• **TASK DETAILS**
Although the records contain pictures, print none of them; print exactly the lines from the one with "Click the Natural Language Processing node" through the last line.
PROVIDED ENTRIES START
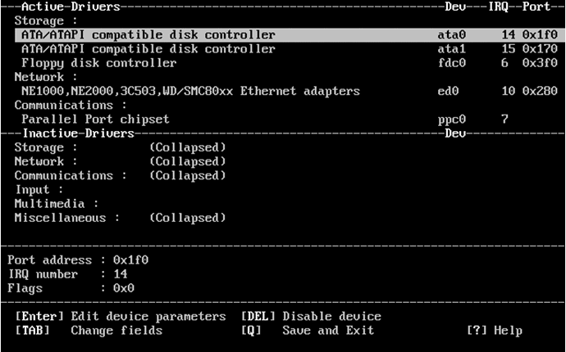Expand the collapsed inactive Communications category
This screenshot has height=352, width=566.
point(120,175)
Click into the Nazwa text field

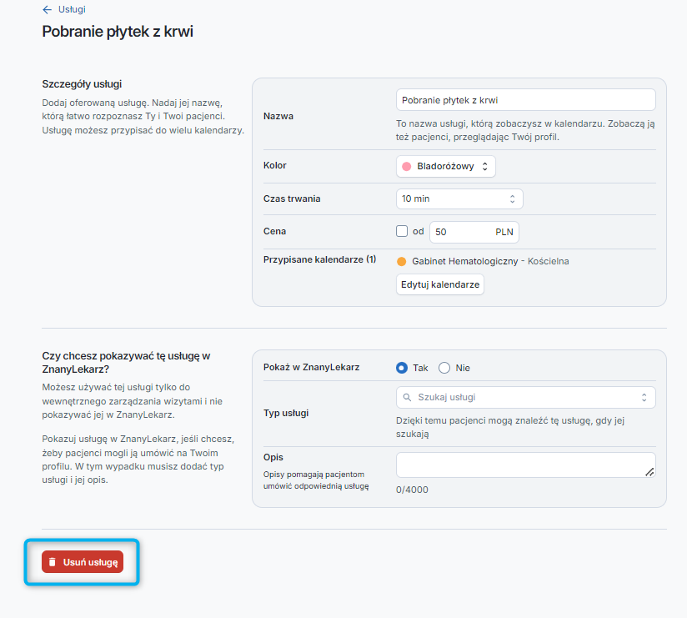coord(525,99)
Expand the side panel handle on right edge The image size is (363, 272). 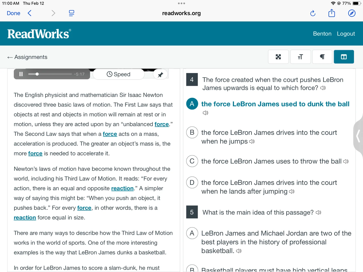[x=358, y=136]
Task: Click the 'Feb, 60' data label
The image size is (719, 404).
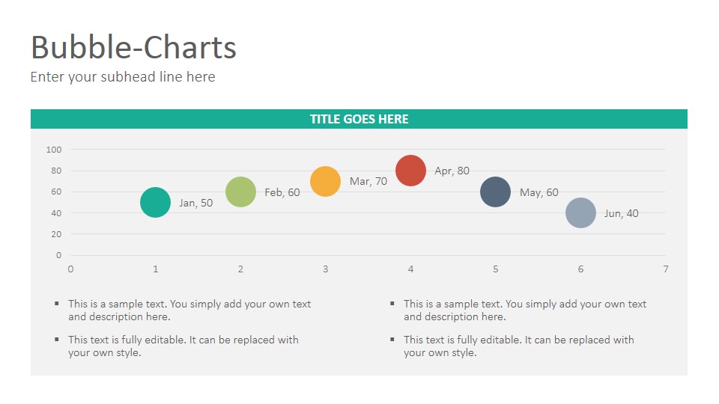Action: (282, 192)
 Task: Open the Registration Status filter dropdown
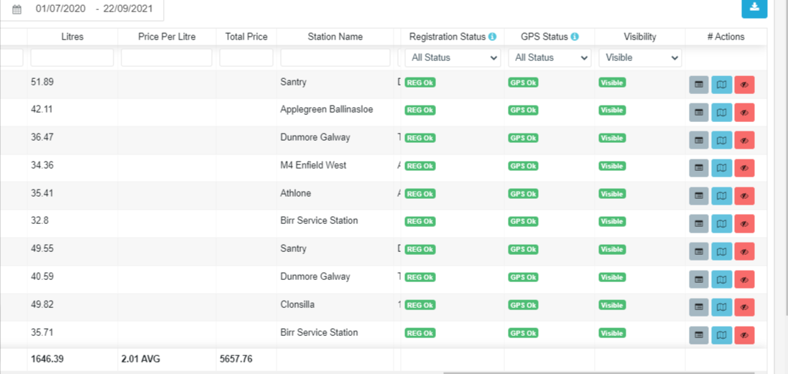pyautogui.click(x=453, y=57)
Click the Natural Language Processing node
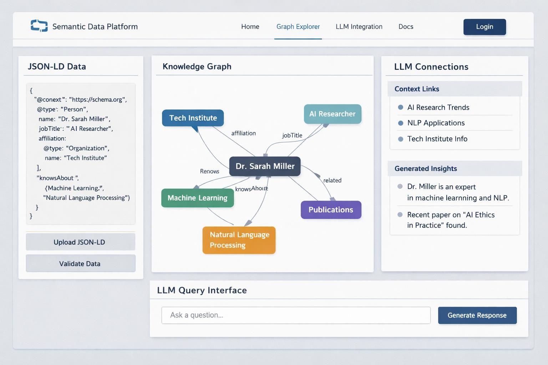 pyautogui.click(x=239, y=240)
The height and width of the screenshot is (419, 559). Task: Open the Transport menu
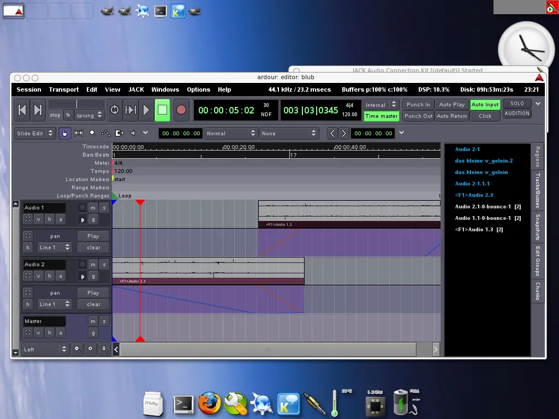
PROVIDED ENTRIES END
• **REPLY**
Click the Natural Language Processing node
 pyautogui.click(x=239, y=240)
The height and width of the screenshot is (419, 559). Task: Open the Transport menu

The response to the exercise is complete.